Abstract

Objective: To assess the feasibility, safety and efficacy of thrombolysis in the Emergency Room of a Rural Hospital with no Coronary Care Unit, and subsequent transfer to the Coronary Care Unit of a City Hospital. Design: Prospective study, controlled with two parallel groups of consecutive patients (Group 1: Rural Hospital, Group 2: CCU Ravenna) and administration of Anistreplase 30 intravenous unit. Setting: Rural Emergency Rooms which transmitted the electrocardiogram by cardiotelephone to the Ravenna Coronary Care Unit (average distance 35 km; range: 17-50 km).

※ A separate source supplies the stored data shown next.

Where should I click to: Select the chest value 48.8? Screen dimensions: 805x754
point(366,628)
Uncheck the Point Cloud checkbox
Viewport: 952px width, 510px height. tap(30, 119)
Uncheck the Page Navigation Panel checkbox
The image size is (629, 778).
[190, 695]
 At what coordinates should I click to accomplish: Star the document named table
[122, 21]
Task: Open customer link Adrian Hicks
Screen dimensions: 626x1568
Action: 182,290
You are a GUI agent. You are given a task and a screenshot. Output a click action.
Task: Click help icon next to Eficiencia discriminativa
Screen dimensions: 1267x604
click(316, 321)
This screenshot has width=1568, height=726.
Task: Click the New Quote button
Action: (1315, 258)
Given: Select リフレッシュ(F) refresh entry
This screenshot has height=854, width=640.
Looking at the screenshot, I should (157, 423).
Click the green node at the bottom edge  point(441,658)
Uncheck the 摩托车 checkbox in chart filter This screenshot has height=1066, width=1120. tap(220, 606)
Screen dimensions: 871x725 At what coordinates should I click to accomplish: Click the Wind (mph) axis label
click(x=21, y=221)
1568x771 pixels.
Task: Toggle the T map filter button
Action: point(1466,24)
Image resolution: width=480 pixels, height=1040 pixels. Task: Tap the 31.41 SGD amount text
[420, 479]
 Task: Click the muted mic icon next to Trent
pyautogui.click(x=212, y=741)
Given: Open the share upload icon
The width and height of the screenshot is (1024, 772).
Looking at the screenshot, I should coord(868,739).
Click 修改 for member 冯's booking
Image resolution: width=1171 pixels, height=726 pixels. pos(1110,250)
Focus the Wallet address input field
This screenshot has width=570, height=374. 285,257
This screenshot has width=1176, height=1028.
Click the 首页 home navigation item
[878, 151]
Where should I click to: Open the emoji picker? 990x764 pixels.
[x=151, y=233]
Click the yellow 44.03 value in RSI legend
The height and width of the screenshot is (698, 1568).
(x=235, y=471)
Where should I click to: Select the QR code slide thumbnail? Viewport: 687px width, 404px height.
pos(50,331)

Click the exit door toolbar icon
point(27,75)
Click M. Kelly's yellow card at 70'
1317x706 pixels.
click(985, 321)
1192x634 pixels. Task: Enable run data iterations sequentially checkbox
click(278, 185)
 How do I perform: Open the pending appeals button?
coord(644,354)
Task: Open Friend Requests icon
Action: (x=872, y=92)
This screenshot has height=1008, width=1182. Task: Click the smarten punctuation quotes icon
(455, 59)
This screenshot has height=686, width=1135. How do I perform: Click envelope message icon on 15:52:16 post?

Patients: 280 (Group 1: 102 patients, Group 2: 178 patients) with suspected acute myocardial infarction and with no contra-indications to fibrinolysis, within 6 h of onset of symptoms. Main outcome measures: time saving, accuracy of diagnosis, adverse events, left ventricular function and survival. Results: the median pain to needle time was 90' in Group 1 and 165' in Group 2 (P < 0.001). Accuracy of diagnosis for acute myocardial infarction was 91% and 100%, respectively. Complications were rare and none occurred during transfer. The creatine phosphokinase peak of Group 1 was lower than Group 2 (1389 vs. 2186 IU/1; P < 0.001). The echocardiographic Wall Motion Abnormality Score Index of Group 1 was lower than Group 2 (3.571 vs. 5.589; P < 0.001). Mortality at 35 days in Group 1 was 7.5% vs. 10.7% in Group 2 (−30%; P = n.s.). Conclusions: The Emergency Room physician, in close collaboration with the cardiologist, supplied a very high standard of pre-Coronary Care Unit diagnosis and therapy. Administration of Anistreplase in the rural Emergency Room brought about a significant reduction of pain to needle time, a significant improvement in left ventricular function and a reduction in mortality.